La Confederación de Empresarios Privados de Bolivia (CEPB) anunció hoy que llevará a cabo una "campaña indirecta" en contra de la nueva Carta Magna impulsada por el Gobierno de Evo Morales, de cara al futuro referendo constitucional.
El presidente de la CEPB, Gabriel Dabdoub, dijo en una rueda de prensa con medios internacionales que la campaña incidirá en los aspectos políticos y económicos del proyecto constitucional, de 411 artículos, que el sector privado desaprueba.
El dirigente empresarial explicó que la campaña será "indirecta" porque no pedirá explícitamente el "no" al texto constitucional sino que se centrará en rebatir varios contenidos del proyecto con los que la CEPB no está de acuerdo.
El Gobierno de Morales negocia desde hace varias semanas un acuerdo con la oposición de los prefectos (gobernadores) autonomistas y los parlamentarios de otras fuerzas políticas para lograr que el Congreso convoque el referendo constitucional, que incluirá dos consultas.
Una de las preguntas debe decidir la superficie -5.000 ó 10.000 hectáreas- por la que un latifundio podrá ser expropiado por el Gobierno y la otra se referirá al texto constitucional en su conjunto.
A cambio, el mandatario ofreció a sus opositores "corregir" el texto de la nueva constitución en lo referido a las autonomías, aunque sus rivales políticos reclaman cambios más profundos y en otras áreas.
Por ejemplo, los empresarios de la CEPB piden revisar aspectos como las limitaciones a las inversiones extranjeras y a las "herencias colectivas" sobre tierras, entre los casi cincuenta aspectos polémicos que han detectado en el proyecto.
Dabdoub dijo que su organización ultima un informe sobre la lista de artículos del texto constitucional que afectan los derechos ciudadanos y contra los que se hará la campaña.
Destacó que el sector privado tendrá una participación "activa" en el debate constitucional y defenderá una "visión nacional" y de unidad en el país.
Dabdoub, un próspero empresario de la región oriental de Santa Cruz, afirmó que si le enmarcan dentro de los opositores a Morales, realizará en todo caso una "oposición constructiva, no destructiva".
El diálogo entre Morales y sus opositores se inició tras la ola de violencia que afectó al país en el mes de septiembre y que dejó al menos 18 muertos, según las diversas cifras ofrecidas por el Gobierno.
Dabdoub admitió que durante esta crisis hubo riesgo real de fuertes enfrentamientos armados en Santa Cruz, una región que estuvo cercada varios días por sectores sociales afines al Gobierno que finalmente levantaron sus medidas de presión.
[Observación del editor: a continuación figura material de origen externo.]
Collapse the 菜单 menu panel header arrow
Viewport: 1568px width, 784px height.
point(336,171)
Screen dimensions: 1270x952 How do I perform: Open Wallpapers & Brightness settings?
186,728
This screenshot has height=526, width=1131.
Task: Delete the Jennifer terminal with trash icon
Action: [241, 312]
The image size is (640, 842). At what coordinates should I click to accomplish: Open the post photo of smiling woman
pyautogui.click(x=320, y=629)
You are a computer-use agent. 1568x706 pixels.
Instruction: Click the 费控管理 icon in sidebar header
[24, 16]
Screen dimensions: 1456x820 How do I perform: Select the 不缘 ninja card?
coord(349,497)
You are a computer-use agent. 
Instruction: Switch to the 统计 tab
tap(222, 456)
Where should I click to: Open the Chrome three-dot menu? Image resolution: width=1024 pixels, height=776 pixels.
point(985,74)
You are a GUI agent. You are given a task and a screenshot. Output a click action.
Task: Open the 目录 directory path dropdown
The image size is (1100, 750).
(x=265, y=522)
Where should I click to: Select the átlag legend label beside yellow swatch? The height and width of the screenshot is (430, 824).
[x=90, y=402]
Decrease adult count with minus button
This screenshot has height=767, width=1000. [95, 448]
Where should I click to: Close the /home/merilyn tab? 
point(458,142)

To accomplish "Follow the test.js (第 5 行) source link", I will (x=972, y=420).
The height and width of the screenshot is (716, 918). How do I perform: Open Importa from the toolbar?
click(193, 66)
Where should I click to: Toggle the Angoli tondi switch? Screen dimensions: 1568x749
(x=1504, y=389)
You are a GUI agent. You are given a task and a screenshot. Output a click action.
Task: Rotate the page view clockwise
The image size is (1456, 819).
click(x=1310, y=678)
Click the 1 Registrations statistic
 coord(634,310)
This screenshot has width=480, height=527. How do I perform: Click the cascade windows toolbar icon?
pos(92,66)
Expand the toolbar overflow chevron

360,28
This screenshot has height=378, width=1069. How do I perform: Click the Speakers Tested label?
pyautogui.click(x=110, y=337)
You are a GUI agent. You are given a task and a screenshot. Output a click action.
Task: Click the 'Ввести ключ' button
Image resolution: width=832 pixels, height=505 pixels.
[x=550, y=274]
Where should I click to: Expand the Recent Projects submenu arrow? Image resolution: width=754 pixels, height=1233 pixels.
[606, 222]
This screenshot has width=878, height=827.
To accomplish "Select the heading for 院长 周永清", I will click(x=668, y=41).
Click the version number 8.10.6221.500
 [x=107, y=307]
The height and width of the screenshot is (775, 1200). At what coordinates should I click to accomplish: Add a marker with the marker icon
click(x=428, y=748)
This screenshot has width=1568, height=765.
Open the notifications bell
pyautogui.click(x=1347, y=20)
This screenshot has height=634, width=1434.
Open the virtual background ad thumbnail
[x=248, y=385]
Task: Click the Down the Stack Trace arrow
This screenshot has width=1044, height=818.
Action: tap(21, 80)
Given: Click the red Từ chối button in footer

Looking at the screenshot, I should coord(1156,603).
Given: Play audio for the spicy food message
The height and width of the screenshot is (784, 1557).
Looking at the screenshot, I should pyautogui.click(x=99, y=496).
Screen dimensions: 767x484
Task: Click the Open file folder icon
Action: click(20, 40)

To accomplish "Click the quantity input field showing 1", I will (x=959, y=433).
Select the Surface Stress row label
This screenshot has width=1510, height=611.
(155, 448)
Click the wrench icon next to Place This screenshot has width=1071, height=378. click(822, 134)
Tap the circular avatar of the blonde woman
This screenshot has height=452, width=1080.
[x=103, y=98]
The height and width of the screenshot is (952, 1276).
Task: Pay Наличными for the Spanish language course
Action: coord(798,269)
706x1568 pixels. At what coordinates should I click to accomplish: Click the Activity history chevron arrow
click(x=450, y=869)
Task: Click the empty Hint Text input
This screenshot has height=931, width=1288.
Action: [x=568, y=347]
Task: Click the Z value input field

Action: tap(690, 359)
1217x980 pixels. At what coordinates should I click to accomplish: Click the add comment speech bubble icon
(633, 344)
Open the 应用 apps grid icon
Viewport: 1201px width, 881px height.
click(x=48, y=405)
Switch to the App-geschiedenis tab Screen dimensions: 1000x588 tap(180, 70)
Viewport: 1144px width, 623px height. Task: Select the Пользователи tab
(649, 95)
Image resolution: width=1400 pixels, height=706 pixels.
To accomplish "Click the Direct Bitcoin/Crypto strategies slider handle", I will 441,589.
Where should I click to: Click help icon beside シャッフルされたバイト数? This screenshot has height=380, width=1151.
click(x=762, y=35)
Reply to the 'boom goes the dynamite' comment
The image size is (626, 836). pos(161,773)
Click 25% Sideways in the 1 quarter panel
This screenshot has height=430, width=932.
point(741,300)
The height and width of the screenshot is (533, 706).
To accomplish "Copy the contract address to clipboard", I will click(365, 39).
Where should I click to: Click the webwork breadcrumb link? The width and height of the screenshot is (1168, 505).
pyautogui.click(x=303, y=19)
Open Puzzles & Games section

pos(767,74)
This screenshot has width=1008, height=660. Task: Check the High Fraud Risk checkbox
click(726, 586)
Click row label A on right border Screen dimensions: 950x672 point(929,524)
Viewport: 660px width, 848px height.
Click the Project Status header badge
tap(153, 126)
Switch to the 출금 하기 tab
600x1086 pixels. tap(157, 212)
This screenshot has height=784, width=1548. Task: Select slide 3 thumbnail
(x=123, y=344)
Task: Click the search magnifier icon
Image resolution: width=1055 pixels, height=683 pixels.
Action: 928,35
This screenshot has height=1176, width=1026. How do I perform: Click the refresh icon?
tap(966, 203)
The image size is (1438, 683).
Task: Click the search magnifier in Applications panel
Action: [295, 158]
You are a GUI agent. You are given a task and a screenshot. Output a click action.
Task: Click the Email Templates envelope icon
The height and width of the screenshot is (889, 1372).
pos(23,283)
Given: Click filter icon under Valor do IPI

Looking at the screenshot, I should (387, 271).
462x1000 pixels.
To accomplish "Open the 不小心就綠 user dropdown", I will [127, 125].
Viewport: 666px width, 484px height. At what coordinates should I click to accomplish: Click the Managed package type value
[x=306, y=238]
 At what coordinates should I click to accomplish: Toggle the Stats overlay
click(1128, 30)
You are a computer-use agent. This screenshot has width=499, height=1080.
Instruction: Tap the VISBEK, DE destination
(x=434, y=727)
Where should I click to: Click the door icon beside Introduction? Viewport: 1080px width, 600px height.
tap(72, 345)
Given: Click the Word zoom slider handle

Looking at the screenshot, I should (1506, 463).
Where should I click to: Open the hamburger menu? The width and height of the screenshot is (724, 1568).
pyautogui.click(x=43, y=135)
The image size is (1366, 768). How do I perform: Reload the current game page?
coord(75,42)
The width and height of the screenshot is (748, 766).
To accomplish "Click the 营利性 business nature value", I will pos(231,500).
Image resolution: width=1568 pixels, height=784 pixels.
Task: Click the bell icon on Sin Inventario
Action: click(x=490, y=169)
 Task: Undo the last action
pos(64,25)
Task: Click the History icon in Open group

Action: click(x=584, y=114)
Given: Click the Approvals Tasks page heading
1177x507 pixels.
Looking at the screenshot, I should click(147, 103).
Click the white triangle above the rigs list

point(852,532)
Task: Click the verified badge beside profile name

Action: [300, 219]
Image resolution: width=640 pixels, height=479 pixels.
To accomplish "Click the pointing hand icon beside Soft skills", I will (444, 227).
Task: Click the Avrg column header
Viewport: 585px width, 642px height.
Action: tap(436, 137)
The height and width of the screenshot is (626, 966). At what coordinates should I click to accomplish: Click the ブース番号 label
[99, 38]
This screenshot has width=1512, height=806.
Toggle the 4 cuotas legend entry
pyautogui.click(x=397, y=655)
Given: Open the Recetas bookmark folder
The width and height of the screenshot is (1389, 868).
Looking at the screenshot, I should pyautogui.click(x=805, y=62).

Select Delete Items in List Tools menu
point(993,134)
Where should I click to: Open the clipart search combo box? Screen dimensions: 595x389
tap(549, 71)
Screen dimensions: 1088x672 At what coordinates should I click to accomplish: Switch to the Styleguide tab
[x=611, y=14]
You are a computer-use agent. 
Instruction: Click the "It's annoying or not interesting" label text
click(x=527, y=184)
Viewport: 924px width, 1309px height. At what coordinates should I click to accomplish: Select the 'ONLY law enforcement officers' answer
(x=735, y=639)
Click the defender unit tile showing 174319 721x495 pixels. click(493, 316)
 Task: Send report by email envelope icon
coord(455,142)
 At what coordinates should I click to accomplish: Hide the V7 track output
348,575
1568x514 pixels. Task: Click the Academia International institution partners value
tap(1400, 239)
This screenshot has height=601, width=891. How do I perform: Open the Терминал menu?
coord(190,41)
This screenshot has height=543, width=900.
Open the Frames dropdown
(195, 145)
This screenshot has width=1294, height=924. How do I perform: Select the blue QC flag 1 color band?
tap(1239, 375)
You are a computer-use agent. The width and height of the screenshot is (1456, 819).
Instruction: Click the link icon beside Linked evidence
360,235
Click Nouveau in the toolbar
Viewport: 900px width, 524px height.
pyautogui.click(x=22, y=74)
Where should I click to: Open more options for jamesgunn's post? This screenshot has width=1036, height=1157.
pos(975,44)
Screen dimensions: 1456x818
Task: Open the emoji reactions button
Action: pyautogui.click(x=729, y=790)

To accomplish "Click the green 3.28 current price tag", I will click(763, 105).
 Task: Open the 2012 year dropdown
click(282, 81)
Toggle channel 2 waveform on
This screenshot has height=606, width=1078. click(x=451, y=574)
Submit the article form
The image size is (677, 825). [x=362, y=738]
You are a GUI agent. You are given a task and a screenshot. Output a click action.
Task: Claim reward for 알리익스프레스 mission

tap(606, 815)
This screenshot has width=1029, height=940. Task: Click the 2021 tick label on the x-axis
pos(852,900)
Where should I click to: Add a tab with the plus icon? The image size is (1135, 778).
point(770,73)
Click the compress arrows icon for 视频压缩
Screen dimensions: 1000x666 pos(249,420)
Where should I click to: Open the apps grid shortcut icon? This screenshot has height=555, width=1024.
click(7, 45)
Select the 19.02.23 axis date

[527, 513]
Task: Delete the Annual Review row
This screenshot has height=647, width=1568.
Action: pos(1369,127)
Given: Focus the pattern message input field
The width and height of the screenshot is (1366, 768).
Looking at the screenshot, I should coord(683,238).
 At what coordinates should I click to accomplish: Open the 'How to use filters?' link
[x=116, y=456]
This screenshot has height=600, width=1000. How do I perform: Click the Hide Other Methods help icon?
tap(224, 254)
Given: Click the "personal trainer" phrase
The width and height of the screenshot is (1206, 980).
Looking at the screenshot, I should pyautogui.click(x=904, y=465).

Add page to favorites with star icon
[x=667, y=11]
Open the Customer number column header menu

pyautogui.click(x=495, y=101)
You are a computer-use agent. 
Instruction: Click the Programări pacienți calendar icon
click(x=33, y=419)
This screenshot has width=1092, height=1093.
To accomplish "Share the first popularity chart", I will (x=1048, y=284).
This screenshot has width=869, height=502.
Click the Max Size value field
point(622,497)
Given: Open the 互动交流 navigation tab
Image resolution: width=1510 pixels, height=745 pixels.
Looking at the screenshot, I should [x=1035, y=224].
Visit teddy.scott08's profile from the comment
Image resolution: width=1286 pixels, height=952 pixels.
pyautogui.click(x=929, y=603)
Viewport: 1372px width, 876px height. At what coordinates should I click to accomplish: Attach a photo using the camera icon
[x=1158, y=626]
También criticó la actuación de los grupos radicales autonomistas que ocuparon y destrozaron violentamente varias entidades del Estado y la empresa pública de telecomunicaciones Entel en la ciudad de Santa Cruz.
A su juicio, esos grupos "rebasaron" el control de los líderes del movimiento autonomista, el prefecto de Santa Cruz, Rubén Costas, y el presidente del Comité Cívico cruceño, Branko Marinkovic.